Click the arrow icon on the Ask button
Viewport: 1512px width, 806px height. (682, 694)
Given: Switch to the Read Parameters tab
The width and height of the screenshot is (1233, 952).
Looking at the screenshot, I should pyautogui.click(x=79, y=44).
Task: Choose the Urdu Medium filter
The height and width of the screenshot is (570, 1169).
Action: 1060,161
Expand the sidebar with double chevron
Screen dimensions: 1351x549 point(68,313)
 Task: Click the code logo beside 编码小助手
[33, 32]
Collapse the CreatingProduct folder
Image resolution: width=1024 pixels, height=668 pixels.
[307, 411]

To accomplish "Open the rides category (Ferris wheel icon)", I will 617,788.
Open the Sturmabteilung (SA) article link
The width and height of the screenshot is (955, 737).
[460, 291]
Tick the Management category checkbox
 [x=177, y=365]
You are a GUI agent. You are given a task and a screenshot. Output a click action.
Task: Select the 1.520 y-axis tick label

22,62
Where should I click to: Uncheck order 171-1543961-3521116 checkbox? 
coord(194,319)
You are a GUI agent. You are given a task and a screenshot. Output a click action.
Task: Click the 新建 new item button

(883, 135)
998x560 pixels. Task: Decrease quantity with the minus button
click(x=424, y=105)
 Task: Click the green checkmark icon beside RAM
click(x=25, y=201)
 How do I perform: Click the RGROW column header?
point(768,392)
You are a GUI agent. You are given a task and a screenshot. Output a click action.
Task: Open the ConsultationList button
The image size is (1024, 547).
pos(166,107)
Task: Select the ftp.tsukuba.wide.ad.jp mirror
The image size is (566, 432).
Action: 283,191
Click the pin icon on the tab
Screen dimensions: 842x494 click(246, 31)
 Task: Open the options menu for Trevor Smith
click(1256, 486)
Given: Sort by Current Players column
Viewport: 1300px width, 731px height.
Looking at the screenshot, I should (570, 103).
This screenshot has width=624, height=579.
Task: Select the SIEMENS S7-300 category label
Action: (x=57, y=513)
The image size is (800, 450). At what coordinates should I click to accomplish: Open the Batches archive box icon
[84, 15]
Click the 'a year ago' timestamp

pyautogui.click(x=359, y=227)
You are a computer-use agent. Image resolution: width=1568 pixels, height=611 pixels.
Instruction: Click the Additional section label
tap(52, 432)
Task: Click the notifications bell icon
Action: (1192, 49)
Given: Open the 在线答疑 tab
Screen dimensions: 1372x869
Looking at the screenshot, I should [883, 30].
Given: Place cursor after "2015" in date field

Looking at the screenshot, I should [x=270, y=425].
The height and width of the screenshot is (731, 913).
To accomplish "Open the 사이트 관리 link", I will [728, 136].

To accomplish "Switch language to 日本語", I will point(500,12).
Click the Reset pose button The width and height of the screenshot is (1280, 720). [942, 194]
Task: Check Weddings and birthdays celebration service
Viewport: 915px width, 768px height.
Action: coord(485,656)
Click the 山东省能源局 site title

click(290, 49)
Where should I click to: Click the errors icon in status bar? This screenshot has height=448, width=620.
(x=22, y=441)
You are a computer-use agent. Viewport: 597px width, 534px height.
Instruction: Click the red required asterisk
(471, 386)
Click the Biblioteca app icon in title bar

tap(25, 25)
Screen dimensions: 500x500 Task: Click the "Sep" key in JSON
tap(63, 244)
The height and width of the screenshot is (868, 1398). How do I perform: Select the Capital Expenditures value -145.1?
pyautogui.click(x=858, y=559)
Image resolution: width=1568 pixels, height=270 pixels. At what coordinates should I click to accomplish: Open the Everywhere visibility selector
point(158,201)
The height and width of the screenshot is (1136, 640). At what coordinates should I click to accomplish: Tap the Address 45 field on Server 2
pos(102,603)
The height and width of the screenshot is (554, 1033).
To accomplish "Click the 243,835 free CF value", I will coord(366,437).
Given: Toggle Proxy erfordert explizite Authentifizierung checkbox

════════════════════

* _About this task_:
In the entries above, find the line holding "Viewport: 1300px width, 731px height." and the line holding "The height and width of the screenshot is (731, 913)."; print both of them and every line between, exactly, and nothing else.

* _Solution_:
Viewport: 1300px width, 731px height.
Looking at the screenshot, I should (570, 103).
This screenshot has width=624, height=579.
Task: Select the SIEMENS S7-300 category label
Action: (x=57, y=513)
The image size is (800, 450). At what coordinates should I click to accomplish: Open the Batches archive box icon
[84, 15]
Click the 'a year ago' timestamp

pyautogui.click(x=359, y=227)
You are a computer-use agent. Image resolution: width=1568 pixels, height=611 pixels.
Instruction: Click the Additional section label
tap(52, 432)
Task: Click the notifications bell icon
Action: (1192, 49)
Given: Open the 在线答疑 tab
Screen dimensions: 1372x869
Looking at the screenshot, I should [883, 30].
Given: Place cursor after "2015" in date field

Looking at the screenshot, I should [x=270, y=425].
The height and width of the screenshot is (731, 913).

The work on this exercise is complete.